## WHAT IS NEEDED
Begin at the top of the records below and print each line exactly until the line containing "Task: Click the Jan 2025 x-axis label" has been printed; any pictures are to be left out.
=== Section Start ===
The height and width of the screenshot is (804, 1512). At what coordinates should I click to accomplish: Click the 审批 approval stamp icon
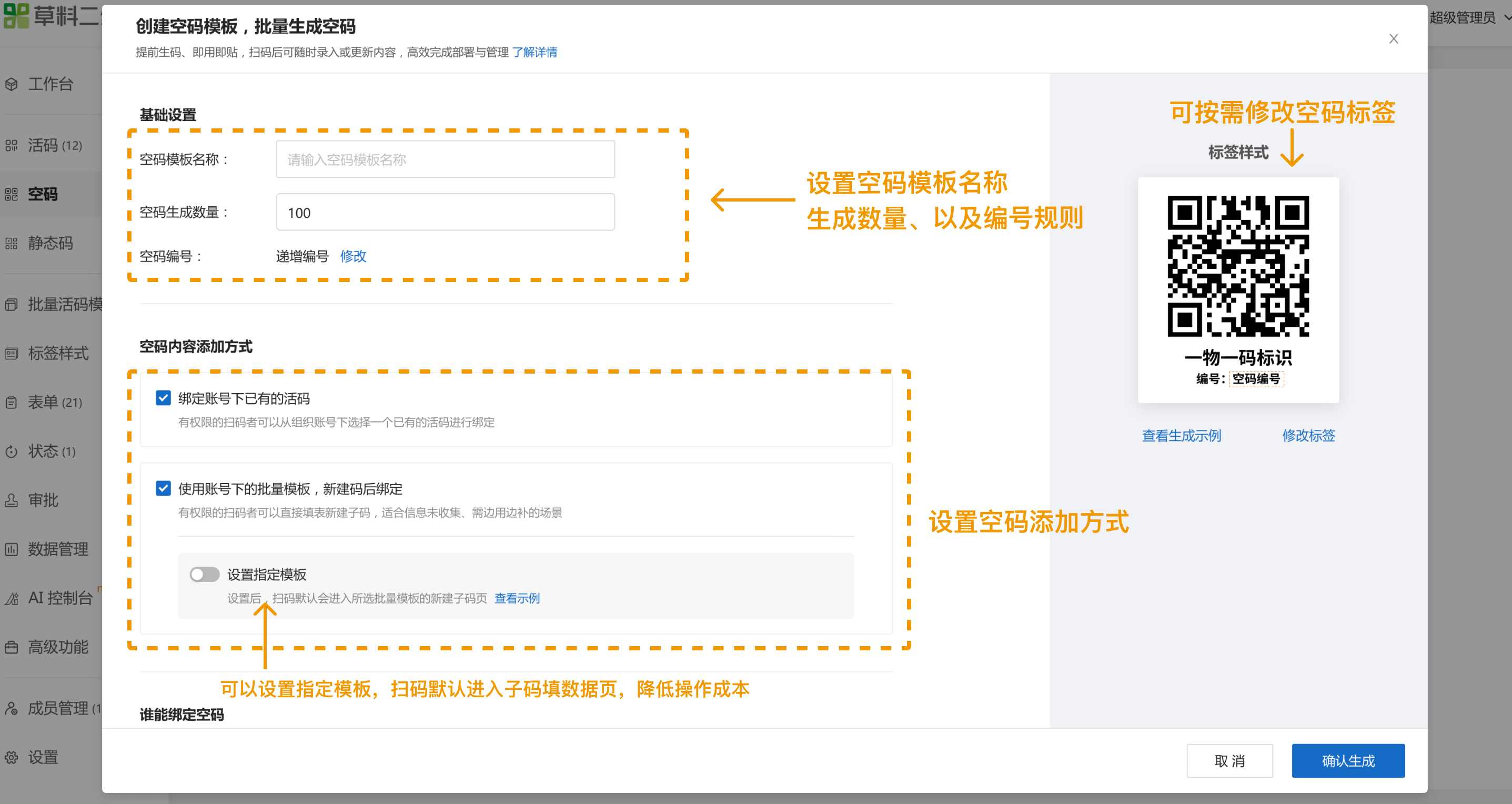(x=12, y=500)
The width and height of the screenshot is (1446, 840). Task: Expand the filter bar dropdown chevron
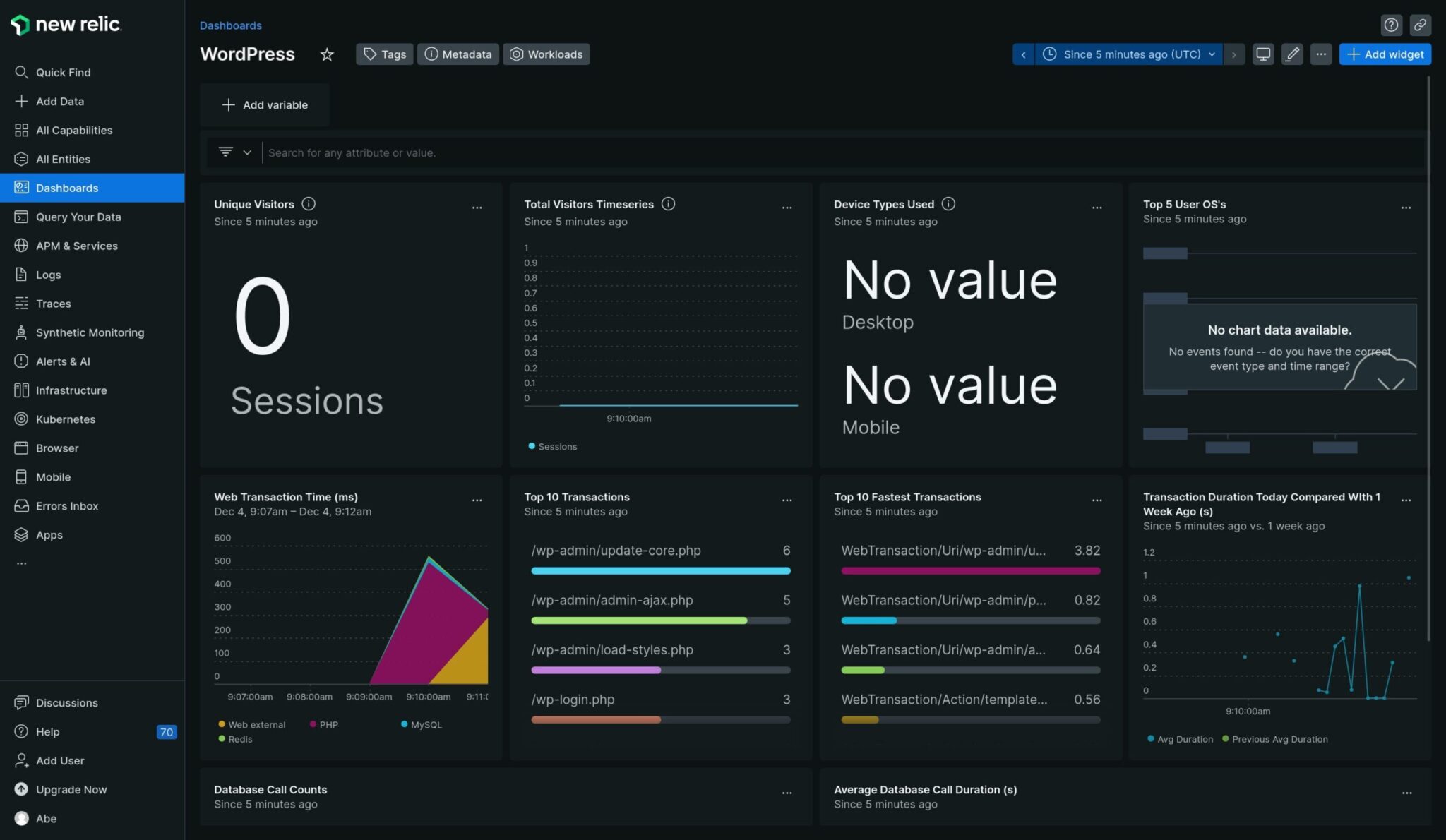pos(246,152)
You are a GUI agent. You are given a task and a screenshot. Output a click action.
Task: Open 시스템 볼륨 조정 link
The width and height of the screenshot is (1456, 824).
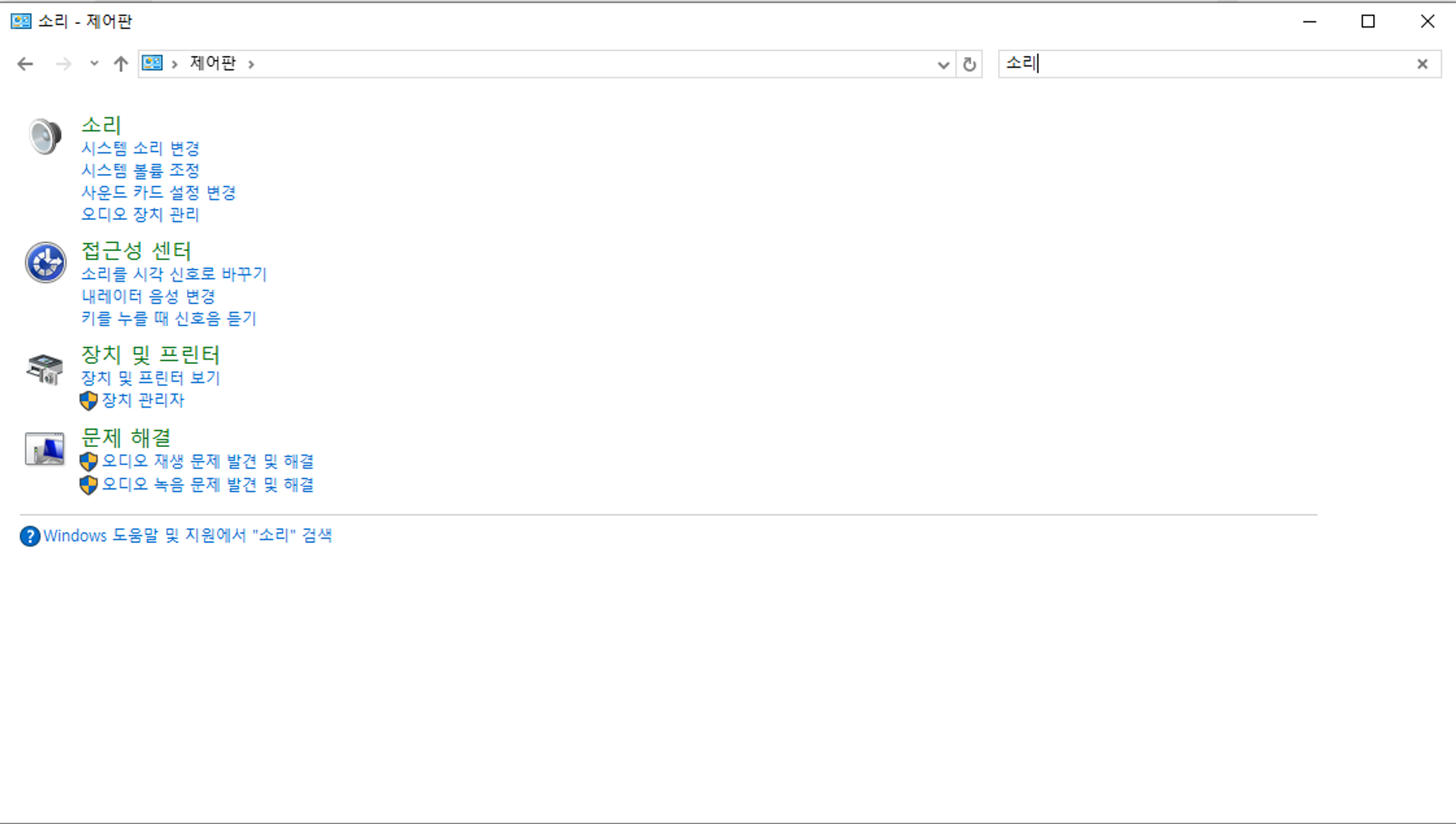coord(141,170)
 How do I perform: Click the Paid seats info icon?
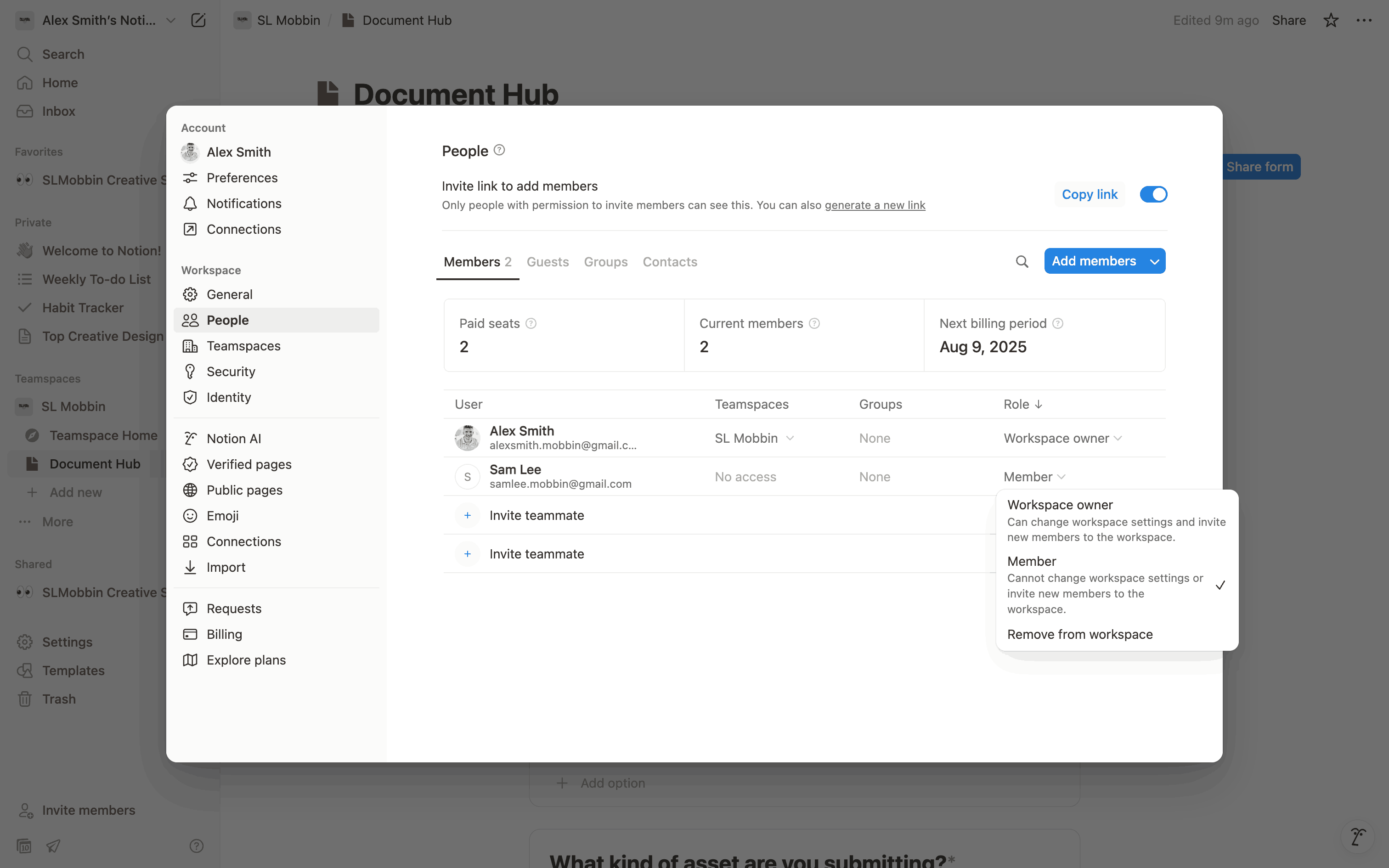click(x=531, y=324)
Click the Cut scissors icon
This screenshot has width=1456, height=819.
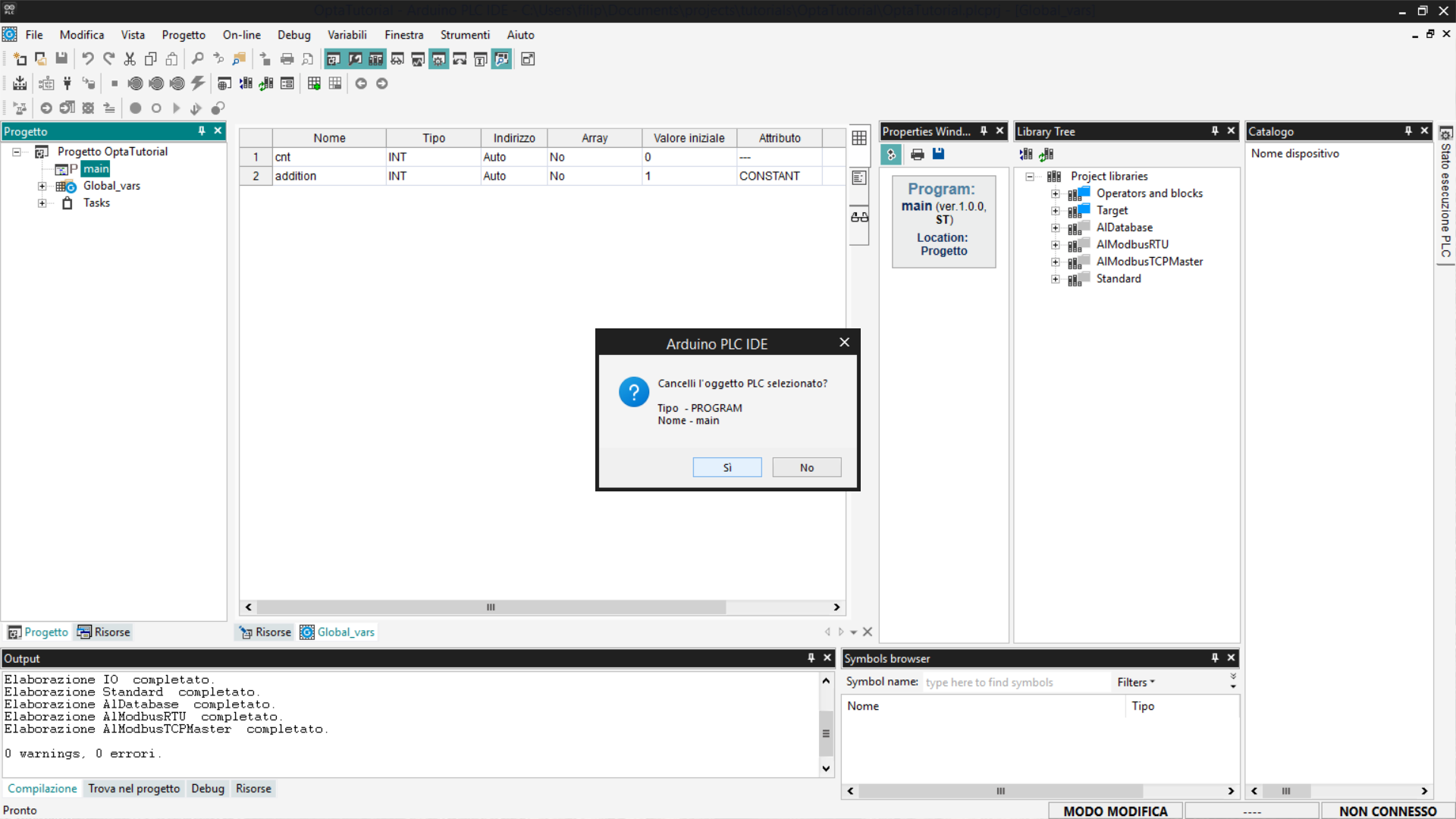130,58
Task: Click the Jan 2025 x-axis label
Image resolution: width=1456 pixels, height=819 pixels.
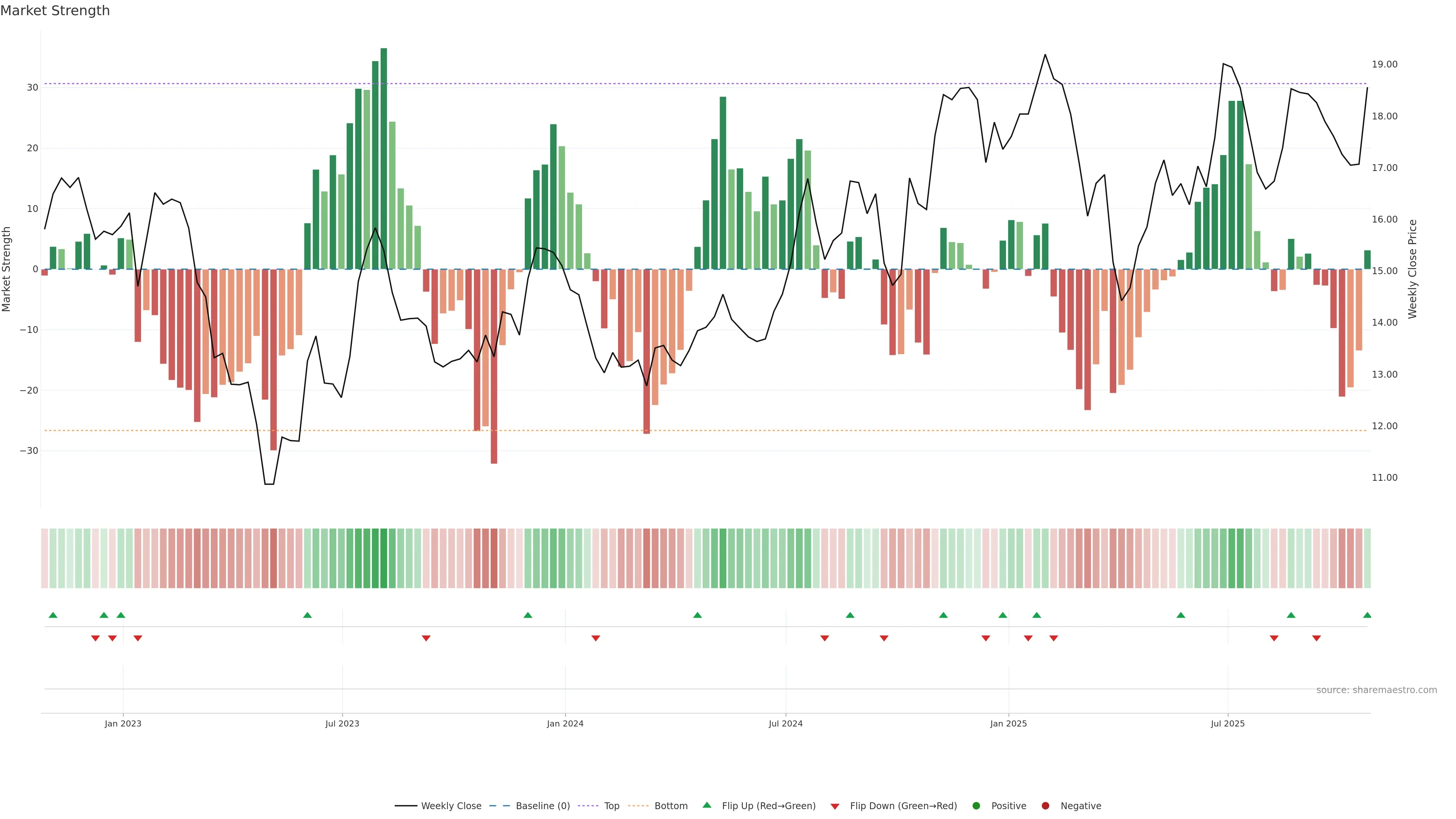Action: tap(1008, 723)
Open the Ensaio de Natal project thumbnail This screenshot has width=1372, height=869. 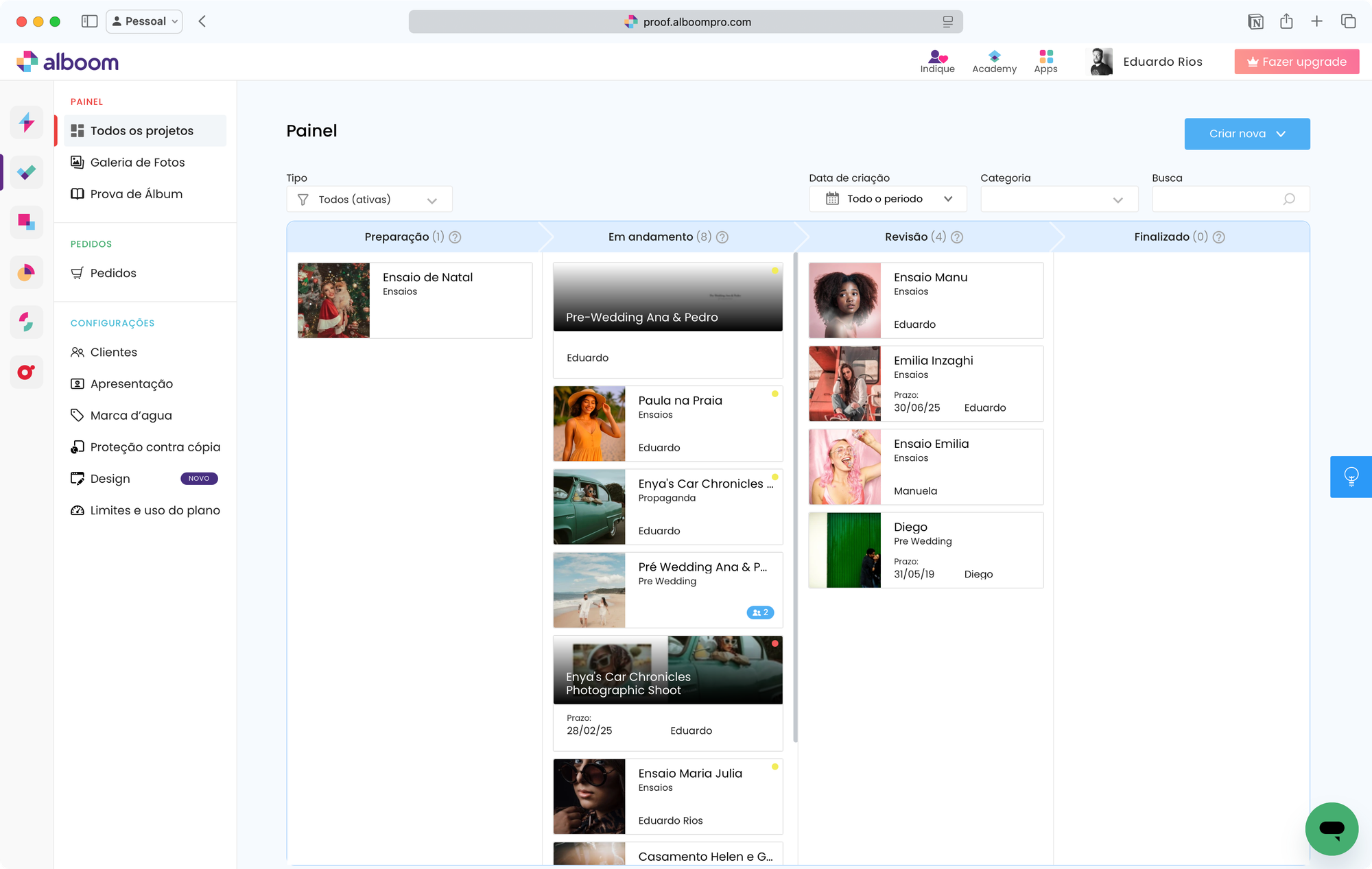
=== Section End ===
## TASK SOLUTION
The height and width of the screenshot is (804, 1512). At what coordinates should I click to accomplish: Click the 审批 approval stamp icon
(x=12, y=500)
The width and height of the screenshot is (1446, 840). Task: Expand the filter bar dropdown chevron
pos(246,152)
You are a GUI agent. You are given a task and a screenshot. Output a click action.
Task: Open 시스템 볼륨 조정 link
The width and height of the screenshot is (1456, 824).
coord(141,170)
 How do I perform: Click the Paid seats info icon?
click(x=531, y=324)
Click the Cut scissors icon
This screenshot has width=1456, height=819.
130,58
Task: Click the Jan 2025 x-axis label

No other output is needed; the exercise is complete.